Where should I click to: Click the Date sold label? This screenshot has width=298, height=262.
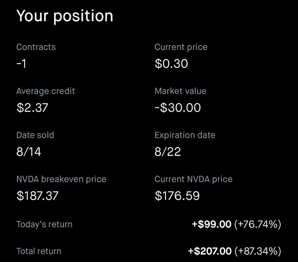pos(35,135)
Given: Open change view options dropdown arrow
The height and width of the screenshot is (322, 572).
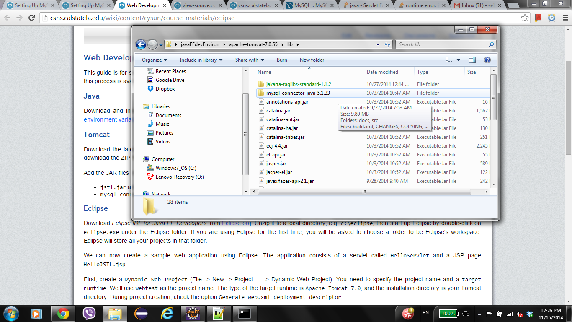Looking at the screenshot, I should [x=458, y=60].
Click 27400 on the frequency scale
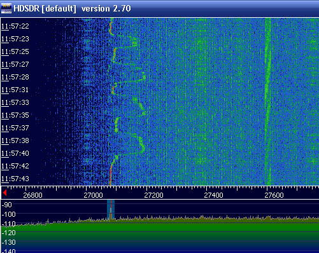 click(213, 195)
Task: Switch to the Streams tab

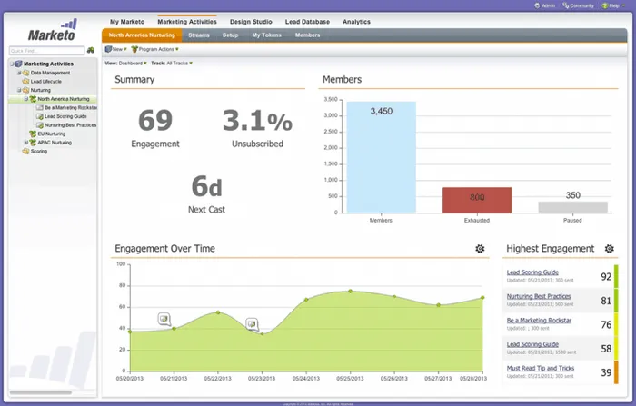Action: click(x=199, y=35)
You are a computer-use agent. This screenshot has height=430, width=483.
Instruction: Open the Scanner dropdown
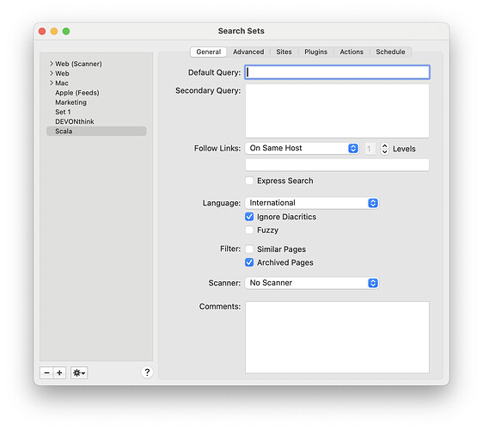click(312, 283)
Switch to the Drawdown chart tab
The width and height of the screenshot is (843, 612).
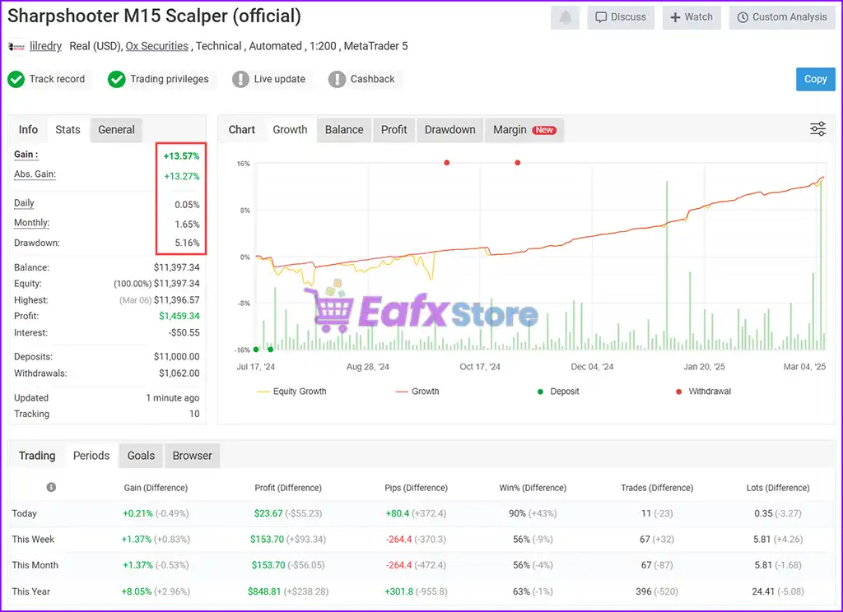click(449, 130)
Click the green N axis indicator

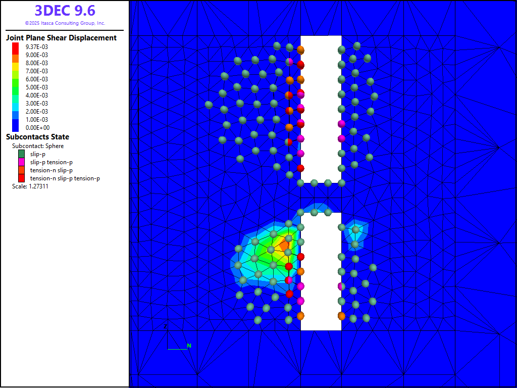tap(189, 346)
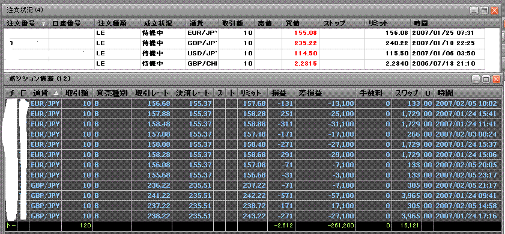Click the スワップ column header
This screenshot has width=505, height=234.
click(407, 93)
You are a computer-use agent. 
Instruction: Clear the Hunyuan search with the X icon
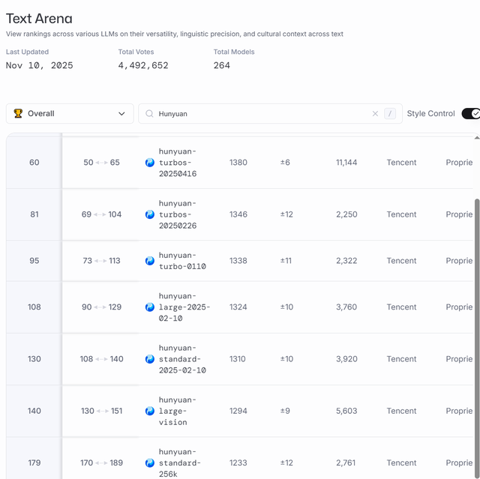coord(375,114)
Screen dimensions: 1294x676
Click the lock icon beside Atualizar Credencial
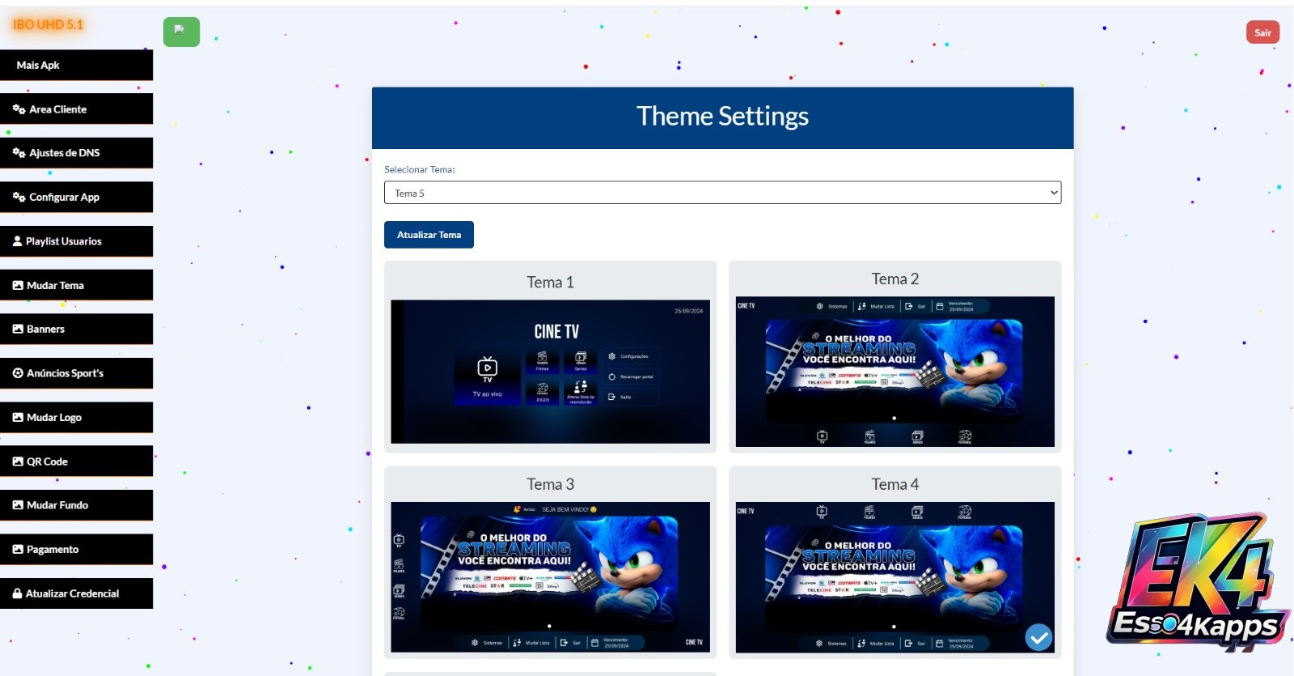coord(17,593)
------------------------
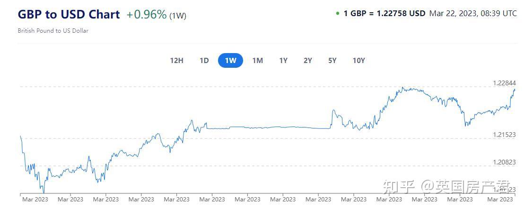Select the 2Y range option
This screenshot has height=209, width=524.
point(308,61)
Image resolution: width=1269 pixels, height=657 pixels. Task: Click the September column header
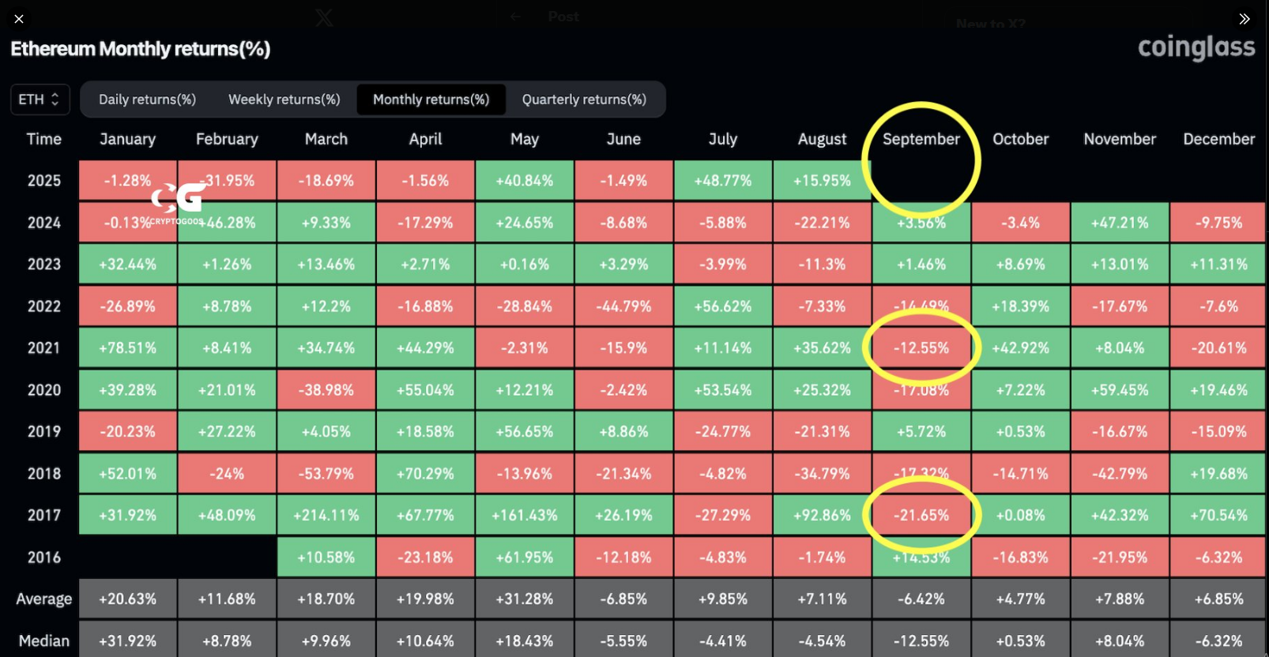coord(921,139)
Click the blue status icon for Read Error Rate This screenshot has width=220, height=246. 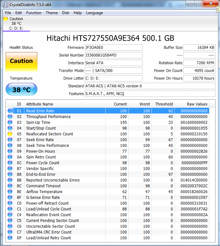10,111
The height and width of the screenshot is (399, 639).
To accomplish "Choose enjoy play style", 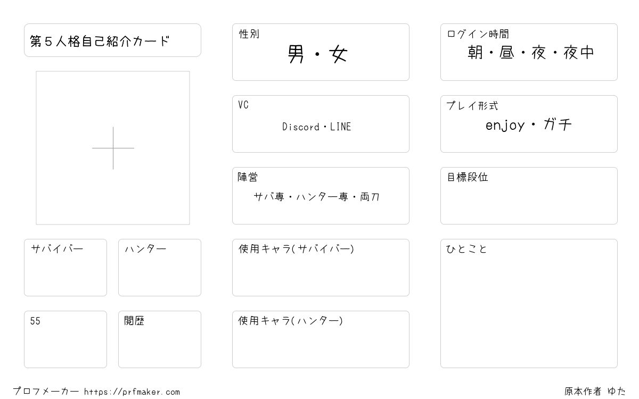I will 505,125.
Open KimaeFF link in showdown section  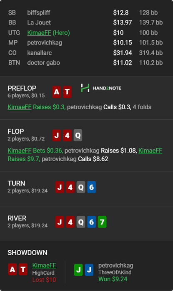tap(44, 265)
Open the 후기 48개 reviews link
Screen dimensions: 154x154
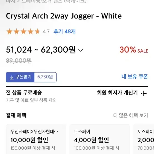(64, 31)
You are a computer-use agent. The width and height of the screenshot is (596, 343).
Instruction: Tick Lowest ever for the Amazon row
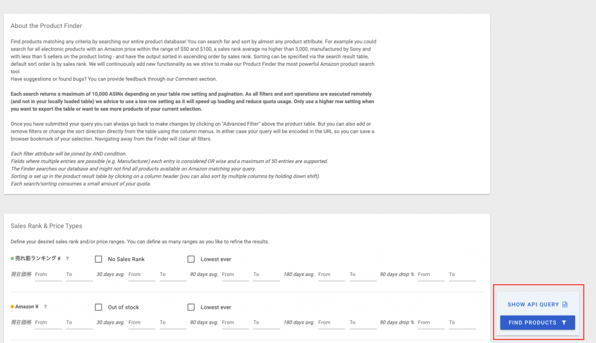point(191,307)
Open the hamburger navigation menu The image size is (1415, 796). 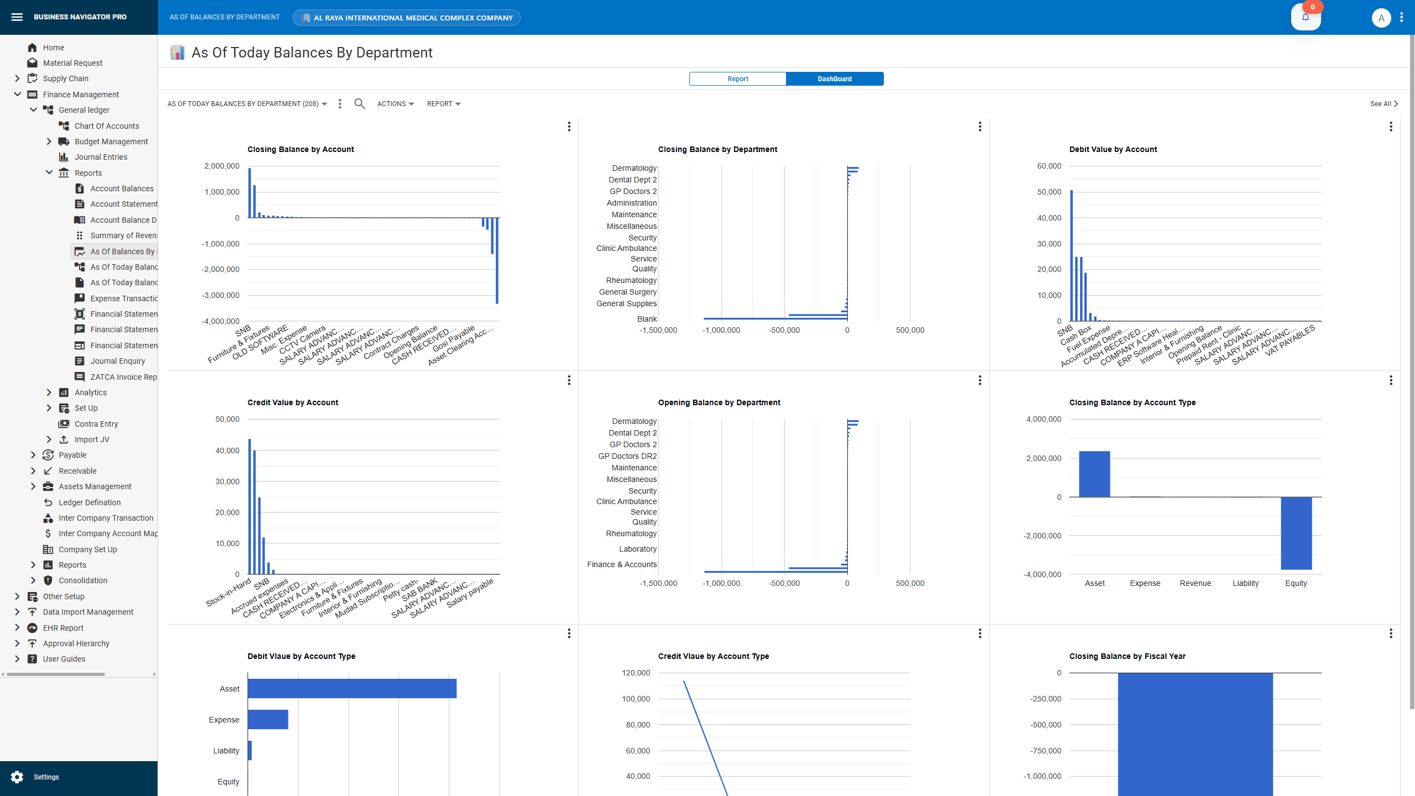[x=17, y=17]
------------------------
## [What this task involves]
Rewrite the items from the line with "Screen dimensions: 1294x676" to the line with "coord(17,593)" as a JSON list of strings, one string per line and no blank lines. Omit the pictures.

## [Solution to the problem]
[
  "Screen dimensions: 1294x676",
  "Click the lock icon beside Atualizar Credencial",
  "coord(17,593)"
]